PROBLEM STATEMENT:
Every line below between the one holding "Viewport: 675px width, 506px" and the one holding "You are a computer-use agent. 819x1456", inclusive, should be copied exactly, and no other line.

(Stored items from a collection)

- - - - -

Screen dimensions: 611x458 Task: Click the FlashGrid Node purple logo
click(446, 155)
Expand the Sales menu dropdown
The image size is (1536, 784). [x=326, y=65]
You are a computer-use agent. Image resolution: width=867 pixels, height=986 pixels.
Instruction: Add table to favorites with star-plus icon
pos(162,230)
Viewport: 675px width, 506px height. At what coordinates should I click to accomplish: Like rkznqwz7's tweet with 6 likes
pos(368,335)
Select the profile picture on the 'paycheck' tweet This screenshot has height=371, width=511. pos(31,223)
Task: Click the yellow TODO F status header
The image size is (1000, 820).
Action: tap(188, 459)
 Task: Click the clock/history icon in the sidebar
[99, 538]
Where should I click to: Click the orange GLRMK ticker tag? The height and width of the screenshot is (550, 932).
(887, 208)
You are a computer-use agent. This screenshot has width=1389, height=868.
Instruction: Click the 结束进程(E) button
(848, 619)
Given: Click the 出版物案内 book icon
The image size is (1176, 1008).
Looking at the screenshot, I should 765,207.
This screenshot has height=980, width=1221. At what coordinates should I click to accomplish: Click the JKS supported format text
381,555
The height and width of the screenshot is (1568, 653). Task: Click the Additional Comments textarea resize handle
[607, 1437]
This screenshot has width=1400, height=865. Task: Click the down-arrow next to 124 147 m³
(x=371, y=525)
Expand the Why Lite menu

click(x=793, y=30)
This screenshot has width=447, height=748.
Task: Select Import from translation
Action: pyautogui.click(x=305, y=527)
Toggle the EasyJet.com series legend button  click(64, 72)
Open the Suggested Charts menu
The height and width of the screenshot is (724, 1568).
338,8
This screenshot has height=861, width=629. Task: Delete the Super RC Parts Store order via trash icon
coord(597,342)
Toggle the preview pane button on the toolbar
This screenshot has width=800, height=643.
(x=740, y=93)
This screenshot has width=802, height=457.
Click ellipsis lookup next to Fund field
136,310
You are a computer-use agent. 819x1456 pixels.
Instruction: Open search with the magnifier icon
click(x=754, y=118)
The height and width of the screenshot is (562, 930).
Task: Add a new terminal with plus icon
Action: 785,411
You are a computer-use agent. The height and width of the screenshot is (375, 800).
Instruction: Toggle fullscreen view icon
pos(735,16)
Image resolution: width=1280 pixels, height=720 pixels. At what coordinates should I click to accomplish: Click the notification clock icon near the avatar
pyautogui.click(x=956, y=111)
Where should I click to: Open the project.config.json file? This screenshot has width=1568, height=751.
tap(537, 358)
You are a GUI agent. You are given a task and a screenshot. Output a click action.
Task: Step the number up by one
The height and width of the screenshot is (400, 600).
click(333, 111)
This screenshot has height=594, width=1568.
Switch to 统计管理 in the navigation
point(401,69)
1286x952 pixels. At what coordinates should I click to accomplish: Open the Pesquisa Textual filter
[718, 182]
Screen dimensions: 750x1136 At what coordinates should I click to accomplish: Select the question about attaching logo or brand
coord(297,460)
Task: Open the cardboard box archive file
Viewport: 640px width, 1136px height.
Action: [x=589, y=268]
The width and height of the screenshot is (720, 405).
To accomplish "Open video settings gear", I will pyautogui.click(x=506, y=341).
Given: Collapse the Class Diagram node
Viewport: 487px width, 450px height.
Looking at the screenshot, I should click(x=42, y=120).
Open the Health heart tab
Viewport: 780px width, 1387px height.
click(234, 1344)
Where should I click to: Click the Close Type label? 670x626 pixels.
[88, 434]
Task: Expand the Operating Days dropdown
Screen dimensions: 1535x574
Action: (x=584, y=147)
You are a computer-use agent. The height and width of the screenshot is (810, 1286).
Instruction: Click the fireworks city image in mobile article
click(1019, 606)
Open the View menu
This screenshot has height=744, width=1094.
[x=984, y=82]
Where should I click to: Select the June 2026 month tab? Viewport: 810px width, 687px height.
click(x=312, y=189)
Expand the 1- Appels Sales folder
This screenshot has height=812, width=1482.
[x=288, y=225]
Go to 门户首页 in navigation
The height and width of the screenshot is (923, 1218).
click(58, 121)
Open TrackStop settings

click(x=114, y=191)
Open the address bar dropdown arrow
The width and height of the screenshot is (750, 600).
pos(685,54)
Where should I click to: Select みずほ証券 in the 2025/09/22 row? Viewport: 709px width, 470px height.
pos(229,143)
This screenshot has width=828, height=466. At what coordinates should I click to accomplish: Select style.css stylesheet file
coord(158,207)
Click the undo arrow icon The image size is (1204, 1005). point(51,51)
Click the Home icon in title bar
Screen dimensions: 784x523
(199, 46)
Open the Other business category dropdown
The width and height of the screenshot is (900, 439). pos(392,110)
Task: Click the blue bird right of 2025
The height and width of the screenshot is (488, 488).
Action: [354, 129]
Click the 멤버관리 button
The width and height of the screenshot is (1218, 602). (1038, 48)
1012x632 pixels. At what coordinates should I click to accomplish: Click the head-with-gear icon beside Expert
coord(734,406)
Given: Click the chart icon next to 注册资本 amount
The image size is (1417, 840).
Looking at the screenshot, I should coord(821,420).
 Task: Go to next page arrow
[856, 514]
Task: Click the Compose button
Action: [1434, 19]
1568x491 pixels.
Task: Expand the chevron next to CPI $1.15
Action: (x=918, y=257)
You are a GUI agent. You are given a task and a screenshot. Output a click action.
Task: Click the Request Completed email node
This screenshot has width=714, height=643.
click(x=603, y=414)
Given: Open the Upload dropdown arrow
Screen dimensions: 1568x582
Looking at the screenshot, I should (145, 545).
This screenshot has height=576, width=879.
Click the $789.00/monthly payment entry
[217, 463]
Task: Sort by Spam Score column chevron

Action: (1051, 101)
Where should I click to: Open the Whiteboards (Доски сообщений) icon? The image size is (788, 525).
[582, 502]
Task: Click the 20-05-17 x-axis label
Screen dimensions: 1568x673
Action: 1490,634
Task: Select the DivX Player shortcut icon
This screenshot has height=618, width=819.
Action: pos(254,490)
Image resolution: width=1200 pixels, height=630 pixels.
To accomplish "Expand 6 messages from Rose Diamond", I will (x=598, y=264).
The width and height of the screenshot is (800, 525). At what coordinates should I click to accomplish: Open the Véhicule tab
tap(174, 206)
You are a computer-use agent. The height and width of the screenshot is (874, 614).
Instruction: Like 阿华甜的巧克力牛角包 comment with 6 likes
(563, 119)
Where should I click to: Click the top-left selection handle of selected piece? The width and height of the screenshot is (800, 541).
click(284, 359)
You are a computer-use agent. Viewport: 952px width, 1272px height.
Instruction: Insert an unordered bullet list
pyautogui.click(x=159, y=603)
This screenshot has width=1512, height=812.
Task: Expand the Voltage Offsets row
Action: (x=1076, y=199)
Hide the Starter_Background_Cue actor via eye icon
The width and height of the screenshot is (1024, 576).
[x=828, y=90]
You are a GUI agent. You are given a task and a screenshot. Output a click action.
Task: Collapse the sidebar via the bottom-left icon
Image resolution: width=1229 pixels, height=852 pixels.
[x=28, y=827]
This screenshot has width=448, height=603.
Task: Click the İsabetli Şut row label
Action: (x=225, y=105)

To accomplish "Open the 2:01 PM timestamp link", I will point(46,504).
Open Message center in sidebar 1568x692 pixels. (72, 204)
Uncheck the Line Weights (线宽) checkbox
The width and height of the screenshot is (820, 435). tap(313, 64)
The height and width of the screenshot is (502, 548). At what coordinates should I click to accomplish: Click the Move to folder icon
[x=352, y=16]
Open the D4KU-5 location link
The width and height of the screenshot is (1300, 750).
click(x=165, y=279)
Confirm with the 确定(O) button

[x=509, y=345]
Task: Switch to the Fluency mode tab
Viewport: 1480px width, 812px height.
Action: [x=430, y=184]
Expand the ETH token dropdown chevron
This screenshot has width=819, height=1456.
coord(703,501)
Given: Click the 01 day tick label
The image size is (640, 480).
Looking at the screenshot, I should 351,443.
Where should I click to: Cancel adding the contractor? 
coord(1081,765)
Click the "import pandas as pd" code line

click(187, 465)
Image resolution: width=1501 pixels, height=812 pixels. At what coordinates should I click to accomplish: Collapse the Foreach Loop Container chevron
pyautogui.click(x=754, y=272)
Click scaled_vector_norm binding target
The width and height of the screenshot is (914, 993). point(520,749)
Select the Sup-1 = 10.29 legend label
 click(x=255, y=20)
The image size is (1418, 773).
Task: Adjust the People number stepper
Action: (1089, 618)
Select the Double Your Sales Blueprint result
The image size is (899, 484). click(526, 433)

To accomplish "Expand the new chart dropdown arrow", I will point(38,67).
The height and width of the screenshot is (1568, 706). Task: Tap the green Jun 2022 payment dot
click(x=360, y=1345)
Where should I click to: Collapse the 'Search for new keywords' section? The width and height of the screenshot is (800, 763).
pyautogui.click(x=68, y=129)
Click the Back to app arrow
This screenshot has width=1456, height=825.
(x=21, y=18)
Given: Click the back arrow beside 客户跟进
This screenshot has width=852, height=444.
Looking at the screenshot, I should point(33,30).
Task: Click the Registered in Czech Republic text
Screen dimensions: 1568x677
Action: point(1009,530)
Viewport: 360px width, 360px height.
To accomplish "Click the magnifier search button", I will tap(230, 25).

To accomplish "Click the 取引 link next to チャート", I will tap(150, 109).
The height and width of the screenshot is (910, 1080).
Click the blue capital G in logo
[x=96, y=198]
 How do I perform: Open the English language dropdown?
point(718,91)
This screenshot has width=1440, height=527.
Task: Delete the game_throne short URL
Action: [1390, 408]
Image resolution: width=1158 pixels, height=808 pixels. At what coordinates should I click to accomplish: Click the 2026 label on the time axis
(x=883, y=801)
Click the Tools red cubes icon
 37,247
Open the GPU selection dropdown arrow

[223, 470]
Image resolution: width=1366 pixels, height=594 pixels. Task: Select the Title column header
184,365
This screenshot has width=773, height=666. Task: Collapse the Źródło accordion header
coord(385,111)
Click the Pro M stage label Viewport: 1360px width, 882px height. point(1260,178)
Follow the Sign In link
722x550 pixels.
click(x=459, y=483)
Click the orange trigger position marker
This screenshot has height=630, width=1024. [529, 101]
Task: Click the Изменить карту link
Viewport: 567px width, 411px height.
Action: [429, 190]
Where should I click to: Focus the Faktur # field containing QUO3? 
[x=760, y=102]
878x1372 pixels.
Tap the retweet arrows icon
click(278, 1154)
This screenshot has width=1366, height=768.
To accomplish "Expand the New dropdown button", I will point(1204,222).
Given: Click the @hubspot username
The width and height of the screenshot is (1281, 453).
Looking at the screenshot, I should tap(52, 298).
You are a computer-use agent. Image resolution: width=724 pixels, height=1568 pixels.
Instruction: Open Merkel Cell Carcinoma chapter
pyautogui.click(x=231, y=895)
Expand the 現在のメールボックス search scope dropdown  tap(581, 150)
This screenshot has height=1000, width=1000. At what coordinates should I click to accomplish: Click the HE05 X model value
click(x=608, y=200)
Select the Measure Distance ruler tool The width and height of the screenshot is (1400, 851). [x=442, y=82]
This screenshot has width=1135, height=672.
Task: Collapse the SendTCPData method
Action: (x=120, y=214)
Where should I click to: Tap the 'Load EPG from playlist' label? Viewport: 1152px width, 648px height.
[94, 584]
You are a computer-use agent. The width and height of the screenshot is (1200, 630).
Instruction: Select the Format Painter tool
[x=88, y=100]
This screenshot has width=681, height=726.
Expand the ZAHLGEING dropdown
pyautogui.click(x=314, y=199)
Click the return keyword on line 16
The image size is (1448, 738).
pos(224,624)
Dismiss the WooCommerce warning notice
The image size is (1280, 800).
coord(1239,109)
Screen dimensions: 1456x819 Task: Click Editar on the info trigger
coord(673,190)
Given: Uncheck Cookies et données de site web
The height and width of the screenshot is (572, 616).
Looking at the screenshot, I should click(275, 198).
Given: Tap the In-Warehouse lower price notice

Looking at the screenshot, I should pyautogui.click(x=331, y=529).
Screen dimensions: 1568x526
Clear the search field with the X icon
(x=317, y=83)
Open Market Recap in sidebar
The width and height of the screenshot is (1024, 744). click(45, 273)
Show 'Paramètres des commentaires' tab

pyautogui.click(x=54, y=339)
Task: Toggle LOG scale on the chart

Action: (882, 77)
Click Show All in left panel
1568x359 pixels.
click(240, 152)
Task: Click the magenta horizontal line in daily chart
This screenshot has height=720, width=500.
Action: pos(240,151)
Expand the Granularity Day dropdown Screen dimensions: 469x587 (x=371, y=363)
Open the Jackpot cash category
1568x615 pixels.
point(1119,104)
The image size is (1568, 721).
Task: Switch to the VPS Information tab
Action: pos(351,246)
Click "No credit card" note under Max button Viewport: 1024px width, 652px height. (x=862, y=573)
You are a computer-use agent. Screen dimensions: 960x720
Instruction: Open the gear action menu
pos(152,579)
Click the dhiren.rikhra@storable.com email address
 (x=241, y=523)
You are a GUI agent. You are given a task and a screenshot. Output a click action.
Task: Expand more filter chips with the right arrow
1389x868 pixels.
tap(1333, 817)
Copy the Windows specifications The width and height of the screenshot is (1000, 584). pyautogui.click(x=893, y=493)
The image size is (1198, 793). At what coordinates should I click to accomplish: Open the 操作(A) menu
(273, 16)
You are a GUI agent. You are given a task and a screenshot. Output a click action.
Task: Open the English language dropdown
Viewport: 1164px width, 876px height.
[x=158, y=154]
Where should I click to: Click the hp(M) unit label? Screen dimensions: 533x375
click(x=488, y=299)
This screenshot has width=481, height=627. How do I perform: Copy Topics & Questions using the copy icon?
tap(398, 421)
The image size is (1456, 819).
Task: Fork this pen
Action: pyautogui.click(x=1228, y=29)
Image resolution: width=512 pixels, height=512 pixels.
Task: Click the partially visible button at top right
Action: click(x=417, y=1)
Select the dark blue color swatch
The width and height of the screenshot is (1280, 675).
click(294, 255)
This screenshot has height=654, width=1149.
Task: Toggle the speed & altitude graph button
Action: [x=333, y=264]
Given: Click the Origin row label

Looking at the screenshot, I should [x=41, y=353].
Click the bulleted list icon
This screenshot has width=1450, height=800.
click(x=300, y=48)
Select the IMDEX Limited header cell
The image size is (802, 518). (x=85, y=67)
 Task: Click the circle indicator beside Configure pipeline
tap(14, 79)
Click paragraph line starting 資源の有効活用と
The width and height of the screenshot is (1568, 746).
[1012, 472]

- - - - -

SOLUTION TO THIS TASK:
Viewport: 675px width, 506px height. At what coordinates should I click to accomplish: Like rkznqwz7's tweet with 6 likes
pos(368,335)
Select the profile picture on the 'paycheck' tweet This screenshot has height=371, width=511. pos(31,223)
Task: Click the yellow TODO F status header
The image size is (1000, 820).
Action: tap(188, 459)
 Task: Click the clock/history icon in the sidebar
[99, 538]
Where should I click to: Click the orange GLRMK ticker tag? The height and width of the screenshot is (550, 932).
(887, 208)
You are a computer-use agent. This screenshot has width=1389, height=868.
Instruction: Click the 结束进程(E) button
(848, 619)
Given: Click the 出版物案内 book icon
The image size is (1176, 1008).
Looking at the screenshot, I should 765,207.
This screenshot has height=980, width=1221. At what coordinates should I click to accomplish: Click the JKS supported format text
381,555
The height and width of the screenshot is (1568, 653). Task: Click the Additional Comments textarea resize handle
[607, 1437]
This screenshot has width=1400, height=865. Task: Click the down-arrow next to 124 147 m³
(x=371, y=525)
Expand the Why Lite menu

click(x=793, y=30)
This screenshot has width=447, height=748.
Task: Select Import from translation
Action: pyautogui.click(x=305, y=527)
Toggle the EasyJet.com series legend button  click(64, 72)
Open the Suggested Charts menu
The height and width of the screenshot is (724, 1568).
338,8
This screenshot has height=861, width=629. Task: Delete the Super RC Parts Store order via trash icon
coord(597,342)
Toggle the preview pane button on the toolbar
This screenshot has width=800, height=643.
(x=740, y=93)
This screenshot has width=802, height=457.
Click ellipsis lookup next to Fund field
136,310
You are a computer-use agent. 819x1456 pixels.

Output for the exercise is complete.